# Given passage:
#####
As a kid, I was afraid of drowning in quicksand.
I mean, I saw it on Gilligan’s Island, The Incredible Hulk, and Land of the Lost. How could I not be afraid? Once you stepped in it, you were pretty much a goner unless you got angry enough to transform into the Hulk, or The Professor thought of a speedy scholarly plan to free you in the nick of time.
Quicksand, it seemed, was everywhere, ready to consume me in its unrelenting, gooey grip.
During my formative years, I was on the lookout for tree branches and strong roots I could grab in case I inadvertently stepped into my demise. I scanned for quicksand in the field behind our Weston Village apartment, at the edges of the kickball diamond at St. Michael’s, in the cornfields by Eli Lilly. I thought about sending my friends before me to test the solidity of the land. (I was kind of an asshole as a kid.) But it was terrifying to consider slowly being sucked into your death while you still had time to panic and cry and lament.
#####
# Dataset excerpt:

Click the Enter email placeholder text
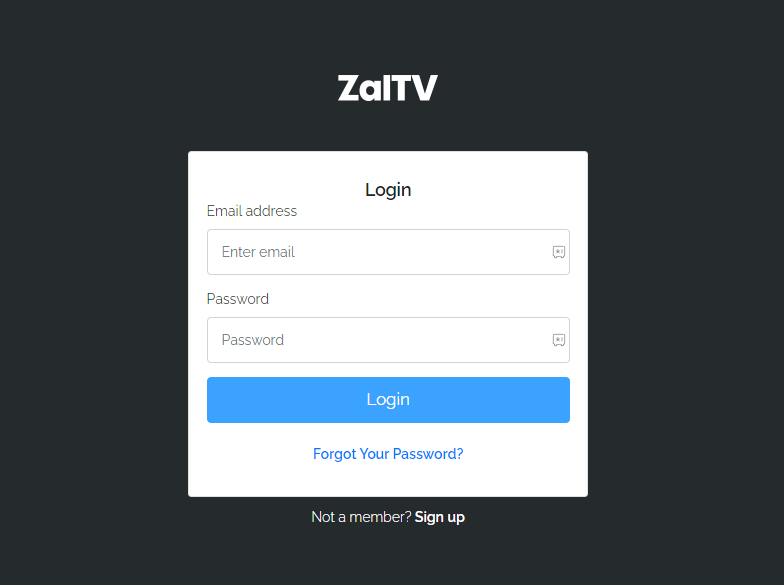The height and width of the screenshot is (585, 784). [x=258, y=252]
#####
# Requirement:
List the three places named in the quicksand passage where the writer looked for quicksand as a kid.

# Task result:
- The field behind the Weston Village apartment
- The edges of the kickball diamond at St. Michael's
- The cornfields by Eli Lilly